A entrada em vigor das Resoluções nº 6.077/2026 e nº 6.078/2026, vinculadas à Medida Provisória nº 1.343/2026, publicadas em 25 de março de 2026, representa uma mudança de paradigma na fiscalização e na governança do transporte rodoviário de cargas no Brasil.
A consequência mais imediata é a antecipação da fiscalização. Ao focar no momento da contratação e na obrigatoriedade do CIOT, a ANTT elimina a margem para irregularidades “corretivas”. O transporte torna-se, tecnicamente, condicionado à prévia conformidade. Isso impõe às empresas a necessidade de sistemas de TI que realizem o travamento automático de ordens de frete que não estejam em conformidade com as tabelas mínimas, sob pena de bloqueio imediato da operação e possíveis sanções administrativas.
Com o CIOT funcionando como o eixo central da operação, a visibilidade sobre a cadeia de subcontratação aumenta. A norma torna mais difícil a “diluição” do frete em camadas informais, pois cada elo da contratação — seja o embarcador, a ETC ou o TAC — precisa estar registrado com clareza. Para o mercado, isso implica uma formalização compulsória: empresas que operam com processos manuais ou descentralizados tendem a enfrentar gargalos operacionais e maior risco de não conformidade.

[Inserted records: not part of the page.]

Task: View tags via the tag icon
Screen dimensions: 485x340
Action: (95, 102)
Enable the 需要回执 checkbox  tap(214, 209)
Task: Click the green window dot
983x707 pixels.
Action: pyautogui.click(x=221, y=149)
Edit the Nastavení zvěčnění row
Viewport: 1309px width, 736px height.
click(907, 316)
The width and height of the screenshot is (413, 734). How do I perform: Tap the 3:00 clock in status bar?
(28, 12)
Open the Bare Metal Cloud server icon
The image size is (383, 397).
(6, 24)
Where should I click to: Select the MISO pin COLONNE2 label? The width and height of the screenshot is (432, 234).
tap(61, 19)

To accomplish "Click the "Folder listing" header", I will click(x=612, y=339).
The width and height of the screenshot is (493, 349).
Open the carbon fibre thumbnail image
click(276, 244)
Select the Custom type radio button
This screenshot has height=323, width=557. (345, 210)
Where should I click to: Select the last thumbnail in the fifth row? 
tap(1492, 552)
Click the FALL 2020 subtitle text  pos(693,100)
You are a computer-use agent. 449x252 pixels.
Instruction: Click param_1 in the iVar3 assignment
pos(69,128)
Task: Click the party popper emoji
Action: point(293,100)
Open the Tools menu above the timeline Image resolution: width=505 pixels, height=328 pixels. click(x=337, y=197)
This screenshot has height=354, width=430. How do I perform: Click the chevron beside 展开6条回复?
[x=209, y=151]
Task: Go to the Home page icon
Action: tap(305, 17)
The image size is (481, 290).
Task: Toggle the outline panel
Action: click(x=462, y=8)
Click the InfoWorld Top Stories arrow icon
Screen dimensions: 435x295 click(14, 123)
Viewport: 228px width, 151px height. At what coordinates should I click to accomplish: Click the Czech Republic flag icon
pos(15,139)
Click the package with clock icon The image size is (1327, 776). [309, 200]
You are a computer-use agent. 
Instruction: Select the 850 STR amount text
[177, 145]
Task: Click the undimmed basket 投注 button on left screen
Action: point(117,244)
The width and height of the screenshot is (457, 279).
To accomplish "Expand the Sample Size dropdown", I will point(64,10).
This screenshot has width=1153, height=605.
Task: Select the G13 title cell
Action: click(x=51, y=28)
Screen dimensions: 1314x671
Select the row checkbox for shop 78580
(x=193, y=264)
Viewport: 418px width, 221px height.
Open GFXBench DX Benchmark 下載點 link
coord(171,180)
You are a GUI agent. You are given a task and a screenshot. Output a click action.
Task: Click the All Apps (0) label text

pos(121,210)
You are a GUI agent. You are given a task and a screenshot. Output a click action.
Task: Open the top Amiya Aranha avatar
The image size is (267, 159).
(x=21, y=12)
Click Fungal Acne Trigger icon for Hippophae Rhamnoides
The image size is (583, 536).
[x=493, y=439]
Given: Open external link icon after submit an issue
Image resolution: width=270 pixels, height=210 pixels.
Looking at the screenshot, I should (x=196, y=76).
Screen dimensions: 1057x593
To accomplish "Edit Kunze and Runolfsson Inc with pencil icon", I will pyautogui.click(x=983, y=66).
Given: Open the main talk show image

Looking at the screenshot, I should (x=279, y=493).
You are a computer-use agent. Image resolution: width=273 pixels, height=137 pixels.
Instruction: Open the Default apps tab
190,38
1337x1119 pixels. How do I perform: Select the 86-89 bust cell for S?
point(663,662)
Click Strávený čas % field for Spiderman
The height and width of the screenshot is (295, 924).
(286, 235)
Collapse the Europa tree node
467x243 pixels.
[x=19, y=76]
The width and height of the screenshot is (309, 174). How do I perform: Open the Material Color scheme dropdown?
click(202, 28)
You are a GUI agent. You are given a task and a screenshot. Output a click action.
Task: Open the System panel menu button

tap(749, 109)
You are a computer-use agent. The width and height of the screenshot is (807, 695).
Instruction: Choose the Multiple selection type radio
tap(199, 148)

Já a complexidade das novas tabelas e a necessidade de validação em tempo real torna inviável a gestão humana – planilhas ou processos analógicos. As consequências operacionais exigem, portanto, a integração de sistemas (APIs) entre as empresas de transporte e os sistemas regulatórios. O mercado verá uma corrida pela digitalização completa da jornada do frete, onde o valor do frete mínimo é calculado e validado sistemicamente no exato momento da emissão do documento fiscal.
Para os embarcadores, a consequência é uma perda de flexibilidade na negociação de preços abaixo do piso, o que pressiona os custos logísticos diretos. Por outro lado, para os transportadores autônomos (TACs), a norma garante um patamar de remuneração que, em tese, deve cobrir os custos operacionais. O sucesso dessa medida dependerá do rigor da fiscalização da ANTT; se a aplicação for uniforme, haverá uma natural depuração dos atores que operam fora da legalidade, equilibrando a concorrência no setor.
Empresas precisarão revisar seus contratos de prestação de serviço, garantindo que as cláusulas de responsabilidade sobre a emissão do CIOT e o pagamento do frete mínimo estejam claramente atribuídas. A responsabilidade solidária em caso de infração pode gerar um aumento no volume de auditorias internas e na necessidade de suporte jurídico especializado para a adequação aos novos marcos regulatórios.
Em suma, a norma retira do mercado a discricionariedade sobre a precificação do frete mínimo, substituindo a negociação baseada em mercado pela governança baseada em conformidade sistêmica. O setor que investir mais rapidamente em ecossistemas digitais integrados, terá uma vantagem competitiva significativa ao automatizar o compliance e reduzir os riscos operacionais.